Manga seinen de Q Hayashida, Dorohedoro débute en 2001 dans le mensuel Monthly Ikki de l’éditeur Shogakukan et se trouve toujours en publication au Japon aujourd’hui, avec 17 volumes parus. Cette série narre, en premier lieu, les aventures de Caïman, un homme à tête de saurien qui doit son état aux expérimentations d’un mage. Amnésique, il cherche celui qui l’a rendu ainsi pour récupéré visage et identité.
À partir de ce schéma initial assez classique, Q Hayashida construit un univers très sombre et brosse une galerie de portraits tout autant improbables que fascinants. Le tout soutenu par un trait précis mais résolument atypique.
Les personnages circulent entre deux mondes où règnent la loi du plus fort. D’un côté Hole, une ville où les humains survivent péniblement en subissant le bon vouloir des mages qui viennent, par le biais de porte qu’ils créent, parfaire la maîtrise de leurs pouvoirs. De l’autre côté le monde d’où sont originaires ces mages, où la hiérarchie est instaurée par la nature et la puissance de la magie de chacun et où des Démons - car ce monde est au seuil des Enfers - viennent de temps à autre s’amuser.
Si le récit s’élabore autour de la quête de Caïman, accompagné par Nikaïdo, spécialiste des gyozas et autres cabrioles martiales, il bifurque rapidement pour présenter les agissement mafieux du puissant mage En et de sa bande. Les intérêts souvent divergents entre les personnages suivis provoquent heurts et retournements de situation surprenants et nombreux.
Dès lors, comme dans toute bonne série noire - car en fin de compte c’est presque sous ce patronage que Dorohedoro fonctionne le mieux - il est parfois difficile pour celui qui suit l’action de véritablement choisir un camp, tant les torts sont partagés, tant la sympathie se trouve octroyée, progressivement, aux différents partis. Pour ou contre, on ne peut jamais décider - les révélation du tome 13 confirment pleinement cela - et lorsque les protagonistes s’affrontent, le dilemme est réel.

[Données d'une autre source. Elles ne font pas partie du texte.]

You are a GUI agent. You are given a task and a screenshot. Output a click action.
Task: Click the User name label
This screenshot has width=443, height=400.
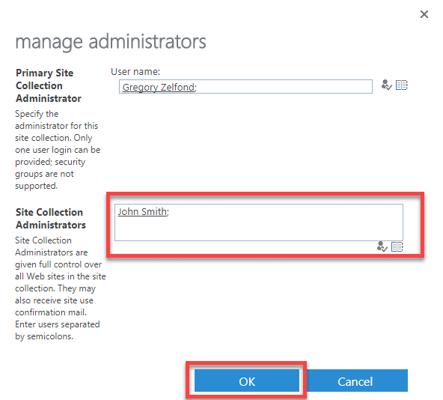click(x=135, y=71)
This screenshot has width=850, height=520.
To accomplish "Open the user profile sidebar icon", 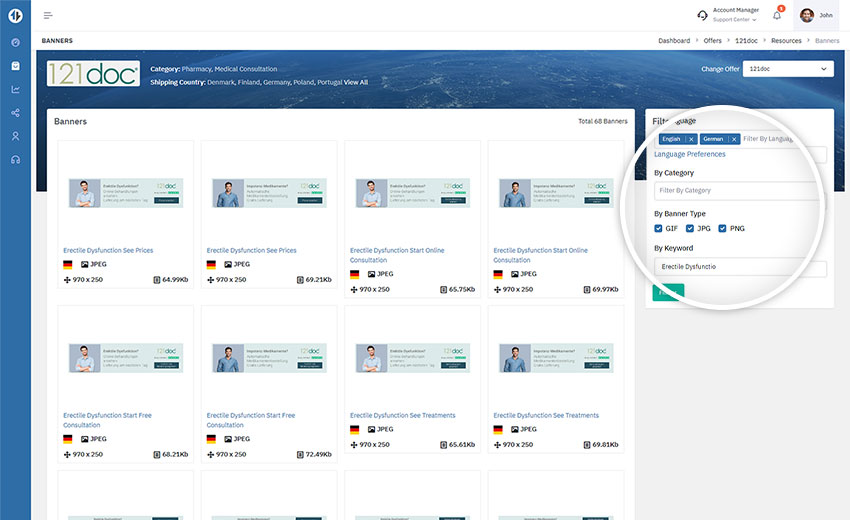I will coord(15,136).
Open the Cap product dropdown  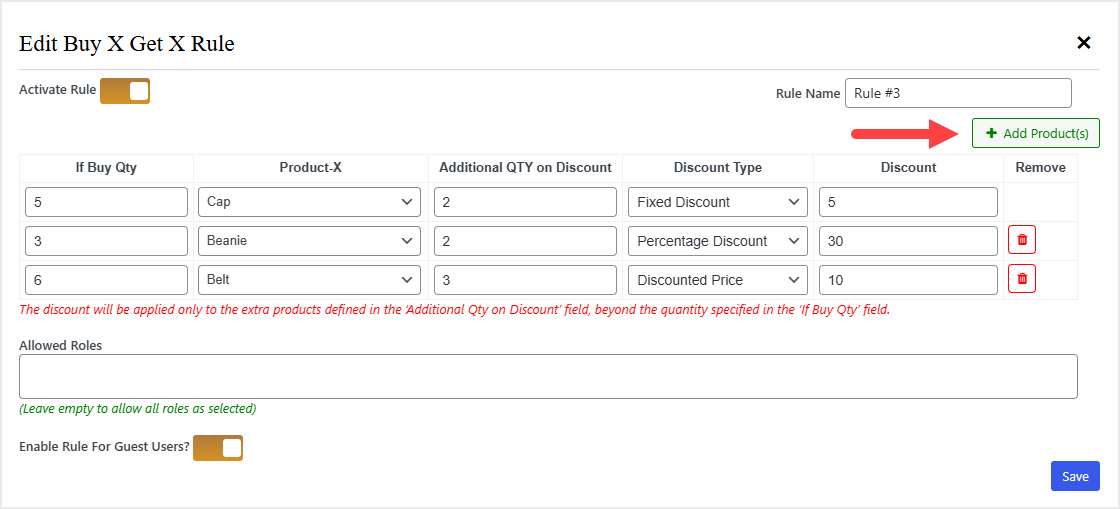click(308, 202)
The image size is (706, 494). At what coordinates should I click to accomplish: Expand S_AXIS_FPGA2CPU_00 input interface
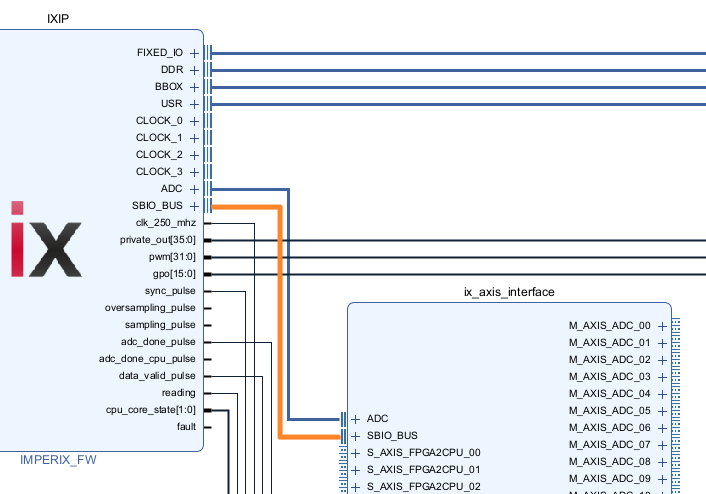(x=356, y=453)
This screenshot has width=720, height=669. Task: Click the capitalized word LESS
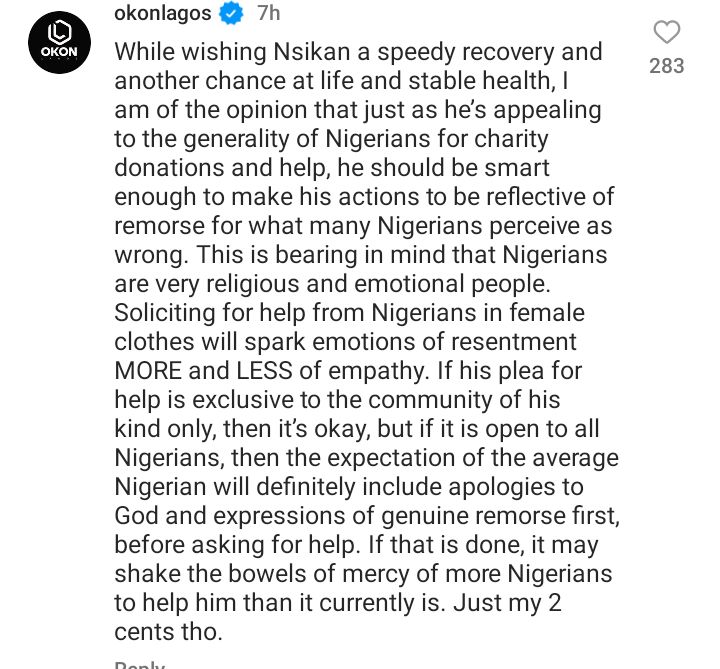click(264, 370)
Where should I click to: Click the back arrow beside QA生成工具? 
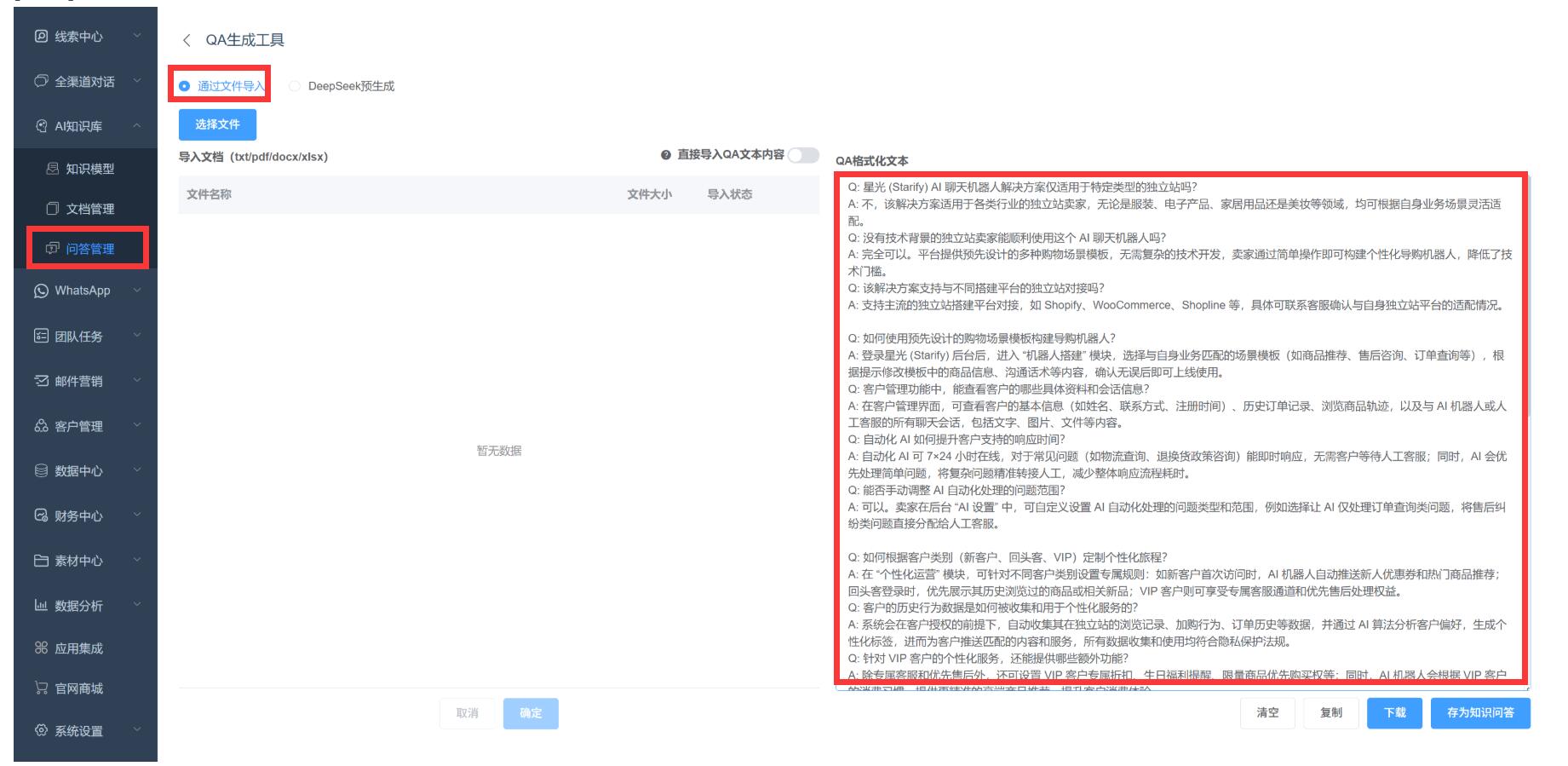(187, 40)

Souvent gore, caractérisé par une irruption soudaine de la violence crument exposée, Dorohedoro démontre beaucoup d’humour notamment grâce à ses personnages hauts en couleurs et à des situations parfois franchement loufoques. Pas de règles précises, de canevas préétabli : on oscille dans une sorte de chaos apparent qui rend imprévisible le déroulement de l’action.
Refus de la linéarité dans la narration, travail sur l’ambiance, structuration du récit à partir des personnages antagonistes qui dominent tour à tour ce dernier : peut-être tout cela apparente-t-il moins Dorohedoro au manga qu’au roman graphique. Pris là dans un sens "simple", associé à ces récits plus matures et plus libres que ceux mainstream, qui se permettent de jouer avec des codes ou des figures connues.
Bien sûr, l’identité manga reste présente. Avec notamment ce côté feuilletonnesque et fleuve qui rappellent l’ancrage dans le mode de publication japonais. Surtout, Dorohedoro en appelle à des références majeures du genre seinen des dernières décennies : l’Akira d’Otomo pour le traitement de ses personnages autant que le Gunnm de Kishiro pour le monde posé.
Du point de vue du dessin, Dorohedoro détonne. Il ne propose pas un visuel lisse, et selon les situations le mangaka se permet des ruptures graphiques fortes. Il participe à ce pan important du seinen auquel le marché français est plutôt réticent alors même qu’il concentre pourtant ce qui se fait d’original et de recherché dans ce domaine au Japon.
De fait, le titre n’a pas trouvé son public. Lancé par Soleil Manga à ses débuts, l’édition de Dorohedoro relève presque du sacerdoce. Les ventes sont, de l’aveu même des responsables éditoriaux, très très faibles et certains des premiers tomes sont aujourd’hui épuisés. Avec un souci supplémentaire : les changements à la tête de Soleil Manga ont entraîné sur ces volumes la perte des archives nécessaires pour la réimpression : il faudrait donc entièrement les refaire, pour ce qui est appréhendé comme un public de niche.
Cette situation est malheureuse car Dorohedoro poursuit son chemin, avec son lot de fidèles qui ne peut quasiment que décroître. Alors même que ce qui apparaît comme la faiblesse du titre - à savoir son caractère atypique et marginal - pourrait être envisagé comme sa force. Parce qu’il se rapproche, par certains aspects, d’une autre tradition de la bande dessinée, parce qu’il poursuit la voie ouverte par de grands mangakas qui ont su toucher un public au-delà du lectorat manga initial, Dorohedoro constitue l’un des seinen les plus intéressants que l’offre éditoriale francophone ait proposé.